7. On 10/19/2023 at 11:00 AM, an interview was conducted with Pt #1. Pt #1 stated that on last Saturday evening (10/14/2023) before midnight, "I heard a PCT (E #1) saying my name. When I opened my eyes, I saw [E #1] standing over me. [E #1] was standing on my left side. [E #1] had his arm across me and was holding the call light. [E #1] touched my breasts." Pt #1 stated that her vagina hurt after the incident. Pt #1 stated, "It has been horrible. [E #1] had his other hand was in his pants over his penis. [E #1] stated "Hi, I'm [name of E #1]. I yelled at [E #1] to get out of my room and get the nurse. The nurse came into my room and said, "Oh don't worry, [E #1] wouldn't hurt you. The nurse stated that [E #1] would not come in my room anymore." Pt #1 stated that E #1 came into her room multiple times that night after the incident. Pt #1 was crying at the end of the interview.

8. On 10/19/2023 at 1:40 PM, an interview was conducted with the Occupational Therapist (E #4). E #4 stated that E #4 is now aware that the Unit Manager, the OT Manager, or someone higher up should have been notified immediately of the abuse allegation.

9. On 10/23/2023 at 11:10 AM, an interview was conducted with the Orthopedic Manager (E #10). E #10 stated that the expectation is that staff notify management immediately of an abuse allegation. E #10 stated that the staff can notify management through the voice system or by notifying E #10 directly. E #10 stated that "chain-of command" should have been followed in Pt #1's instance. E #10 stated that "Secure Chat" is not the process for notifying management of an abuse allegation since E #10 is not always in front of the computer.

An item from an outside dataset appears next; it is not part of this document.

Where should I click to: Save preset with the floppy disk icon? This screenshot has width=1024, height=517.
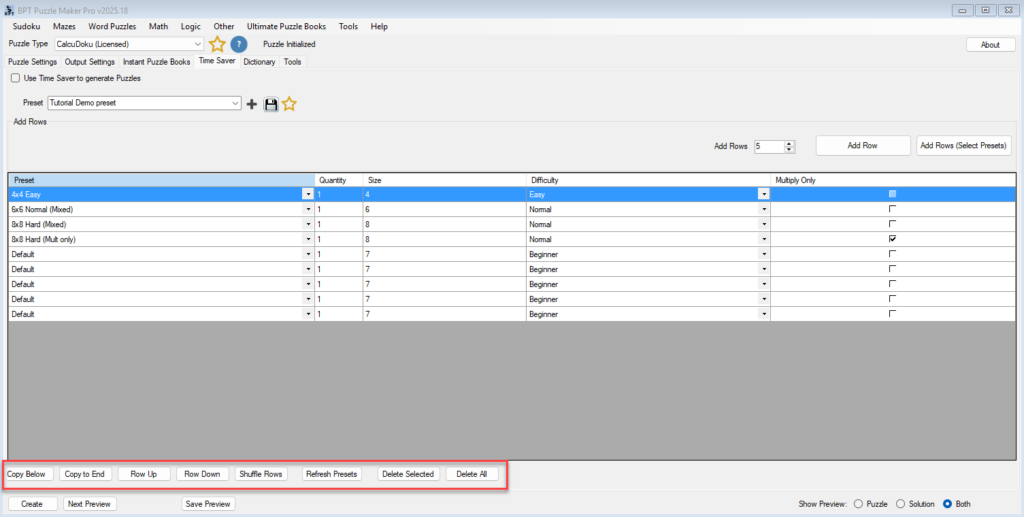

10. On 10/23/2023 at 8:45 AM, an interview was conducted with the RN (E #5/assigned to Pt #1 on 10/16/23 at 7:00 PM). E#5 stated that the night of 10/16/2023, the PCT (E #1) was assigned to Pt #1. E #5 stated that E #5 saw E #1 enter Pt #1's room. E #5 stated that Pt #1's room was located directly across from the nurse's station and the patient kept the door open since she had anxiety. E #5 stated that when E #5 entered Pt #1's room later that night, the patient asked if there was a male PCT on duty. E #5 stated that Pt #1 said, "Oh my God, he [E #1] woke me up and scared me. E #5 stated that Pt #1 did not express any abuse allegation at that time, but the husband called and stated that she was scared and that she did not want any males in her room anymore. E #5 stated that the following night, on 10/17 around 8 PM, the patient was complaining of burning sensation with urination and requested to speak with someone so that she could have a rape kit. E #5 stated that E #5 was not made aware of this allegation from the day shift, as this was the first time of her hearing of this.